条例制定へ各地で陳情 街頭署名で住民らに訴え

 
 全国旅館ホテル生活衛生同業組合連合会(全旅連、多田計介会長=石川県・ゆけむりの宿美湾荘)は8月23、24の両日、東京都内で「常務理事(各県理事長)・理事合同研修会」を開催。来年6月にも施行される住宅宿泊事業法(民泊新法)への対応を全国47都道府県旅館ホテル組合理事長ら参集のもと協議した。地域住民の生活環境悪化を危惧する全旅連は、新法で決められている民泊の年間営業日数上限180日をさらに制限する条例を都道府県や保健所設置市区に作ってもらうよう、関係方面への陳情や街頭での署名活動を都道府県旅館ホテル組合ごとに行うことを確認した。

 会の冒頭あいさつした多田会長は、「重要なのはわれわれが商売をさせていただいている地域の安心と安全だ。
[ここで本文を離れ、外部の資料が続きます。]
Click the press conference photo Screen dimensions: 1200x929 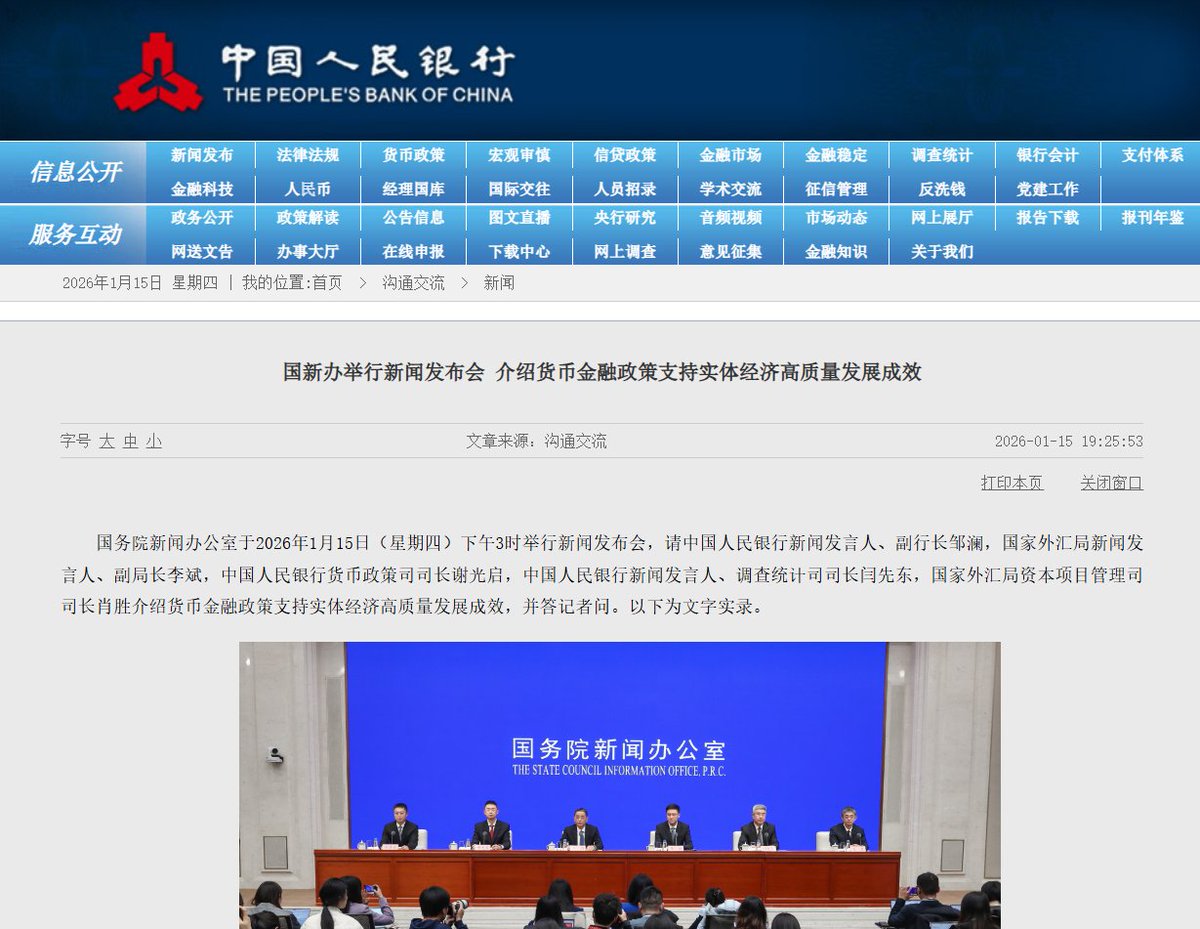[x=619, y=785]
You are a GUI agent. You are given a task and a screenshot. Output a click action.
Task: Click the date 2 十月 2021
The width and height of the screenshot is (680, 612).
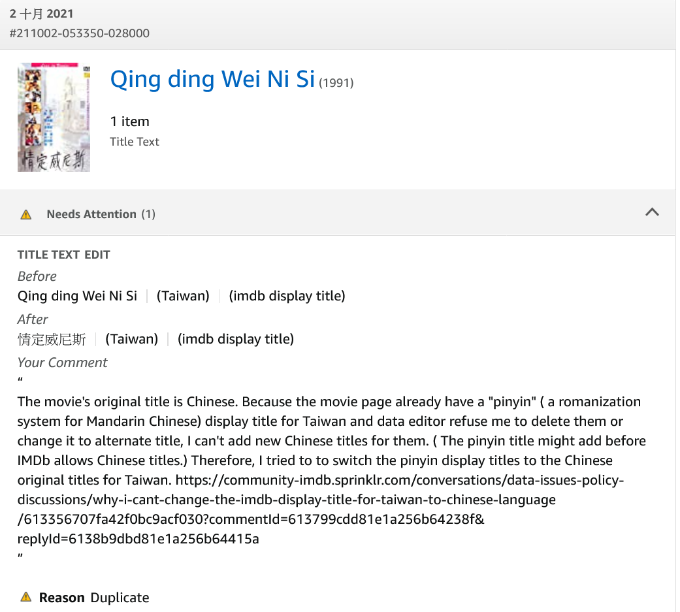tap(44, 14)

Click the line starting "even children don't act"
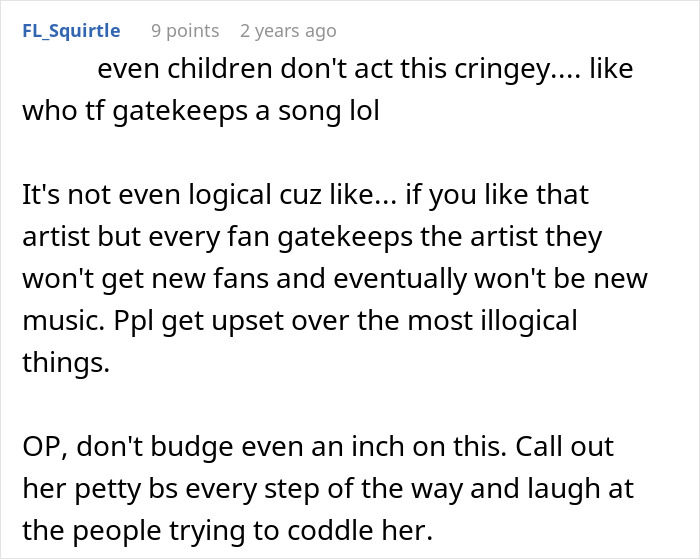[x=366, y=71]
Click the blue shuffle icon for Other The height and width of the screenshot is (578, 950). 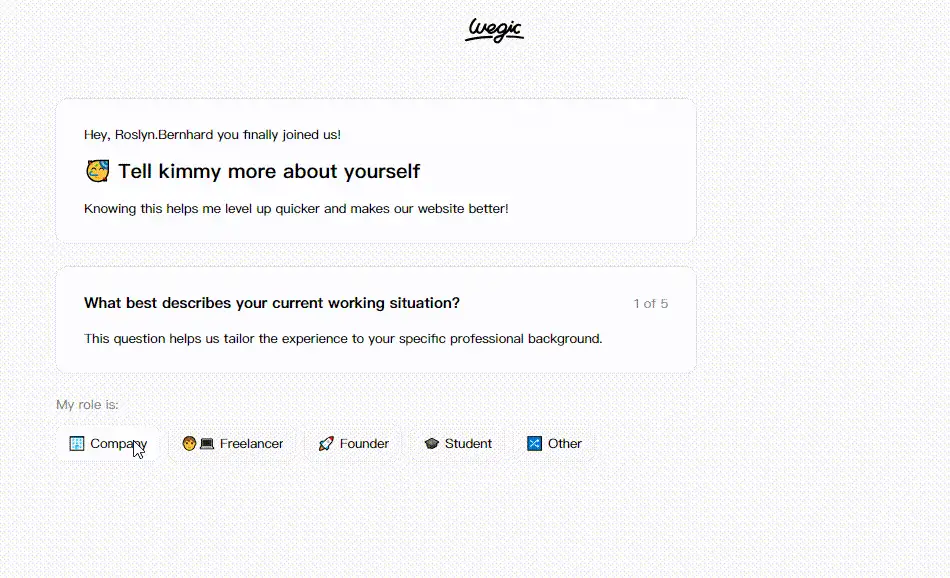pos(534,443)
よりよい結果が出るように努めてまいりたい」と強調。

 観光庁観光産業課の鈴木貴典課長が民泊新法の概要と新法ができるまでの経緯、新法関連の政省令とガイドラインの現在の検討状況を説明した。

 新法の第18条で、都道府県などが「政令で定める基準に従い条例で定めるところにより、区域を定めて、住宅宿泊事業を実施する期間を制限できる」とした点について鈴木課長は、「政令に細かい基準を書いて、自治体の判断を制限することはできるだけせず、さまざまな事情の中で自治体が認めたところは条例で制限できる、という書き方にしたい。(都道府県に)関係市町村の意見を聞いてほしいと明記したい」と説明。各県それぞれの判断で、県下市町村の意向を踏まえた形で条例を柔軟に制定できるようにする方向性であることを示唆した。

 説明に続き質疑応答が行われ、出席した都道府県旅館ホテル組合理事長らは「民泊事業者は都道府県知事、管理業者は国土交通大臣、仲介事業者は観光庁長官と、届け出や登録先が3カ所に分散している。もしトラブルが起きた場合、最終的にどこが責任を取るのか」「年間の営業日数は、事業者が自己申告する以外分からないのでは。順法精神を持って営業する人がどれほどいるか」と、法律自体を不安視する発言が続いた。

   ■   ■

 民泊新法への具体的対応を大木正治副会長、桑田雅之住宅宿泊事業法対策委員長を中心に、「住宅宿泊事業法(民泊新法)行動ハンドブック」をもとに説明した。

 ハンドブックでは、「民泊新法の制定は、わが国が国際観光を基幹産業として位置付け、われわれを含めた観光関連産業に携わる者に対して、これまで以上に期待していることの証」としながらも、「その法整備があまりにも早急すぎて矛盾だらけであることは否めない」と指摘。「私たちはそういった矛盾点を白日のもとにさらけ出し、一致団結して条例の中に反映していただくという活動を起こす」とした。

 そして具体的な要望事項として4項を明記(別項)。都道府県旅館ホテル組合はこれらの要望をまとめた陳情書を作り、県や保健所を持つ市区の首長、議会議長、保健所長らに提出する。

 地域住民らの安心、安全を守る観点から、条例制定に賛同してもらう街頭での署名活動も都道府県旅館ホテル組合で展開。署名簿を陳情書とともに首長らに手渡す。

 都道府県などでの条例制定作業は、民泊新法関連の政省令、ガイドラインが出されたのちの10月ごろから3カ月~半年かけて行われる見込みで、都道府県旅館ホテル組合はこの間に一連の活動を展開する。

 【要望事項】

 「住宅宿泊事業法」における、住宅宿泊事業者(民泊サービスの部屋提供者)について、住居専用地域においては地域の実情を鑑み条例において地域住民の安心安全の観点から民泊施設を除外していただきたい」。

 「地域住民の生活環境の維持保全および地域の観光産業の育成・促進の必要性など地域の実情に鑑み、住宅宿泊事業法第2条第3項にある年間提供日数の上限180泊をできる限り短縮していただきたい」。

 「納税の公平性の観点から、住宅宿泊事業者の届出番号を管理事業者や仲介事業者を含めて開示する義務を定めていただきたい」。

 「事件などの被害を拡大させない観点から、悪質な住宅宿泊事業者を排除するために、届出番号のない事業者や開示を拒否する事業者についてはサイトから削除する義務を定めていただきたい」。